Balin: Until we can clearly determine the cause of AD and other neurodegenerative diseases, as well as many other chronic diseases, infection must be included as a hypothesis. In the history of medicine and science, this has proven to be and continues to be the greatest determinant of disease. Researchers must ask themselves the following questions: 1) Has all previous work on a given chronic disease of aging demonstrated that infection is not involved in the disease? 2) Have we put enough resources behind the investigators and investigations studying infection in chronic diseases of aging to rule out infection as causing the problems? And last, but not least, 3) do we currently have enough knowledge of infectious diseases in chronic conditions to proclaim that chronic infection does not cause chronic disease? If the answers to any of these questions is no, then pathogen involvement in chronic diseases of aging has to be given high priority for consideration.

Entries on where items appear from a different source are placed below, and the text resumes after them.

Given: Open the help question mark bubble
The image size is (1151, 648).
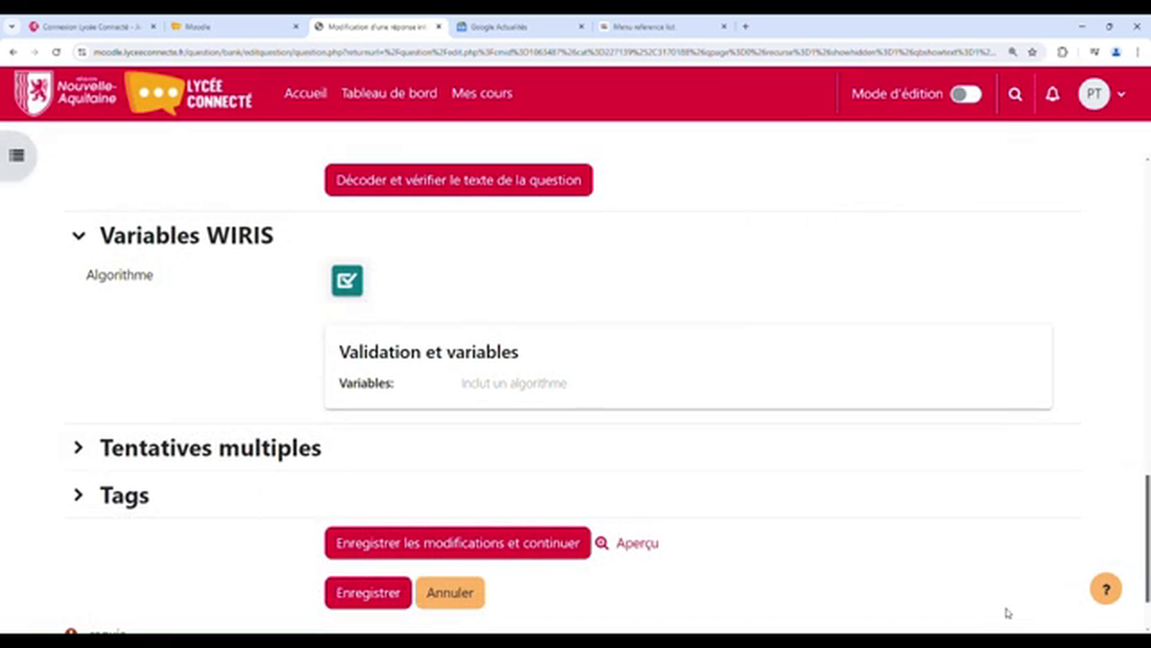Looking at the screenshot, I should 1106,589.
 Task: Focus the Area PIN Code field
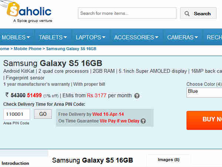coord(17,114)
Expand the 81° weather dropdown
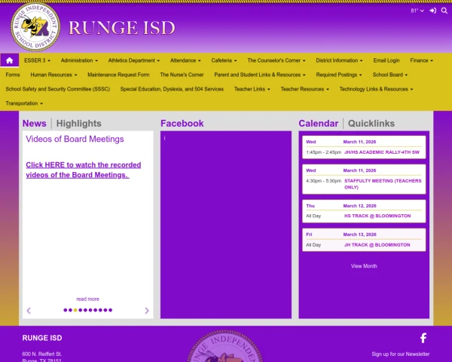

The possibility that treatable common microbial infections are contributing to the global crisis of Alzheimer disease has implications for public health that are too important to ignore. A thorough review of many of the issues discussed here can be found through the American Academy of Microbiology. A report entitled “Microbial Triggers of Chronic Human Illnesses” was compiled from a colloquium held in June 2004. This report highlights many features relevant to this discussion. For example, two sections report on host factors and microbial factors that contribute to illness. Host factors that are considered are: genetics, concomitant infections, age, dose, gender, hormonal factors, immune status, nutritional status, behavioral factors, and exposure to non-infectious agents. Microbial factors considered are: viral or infectious genetic integration into host genome, latency factors, ability to bind to mucosal surfaces or other tissues, characteristics of the target organ, high mutation rate, and immune evasion. In addition, the report highlights currently available techniques for the detection of pathogens with an analysis of the technical strength and weakness.
In summary, this report provides excellent insight into current strategies and the required needs for addressing microbial triggers of chronic illnesses such as Alzheimer disease.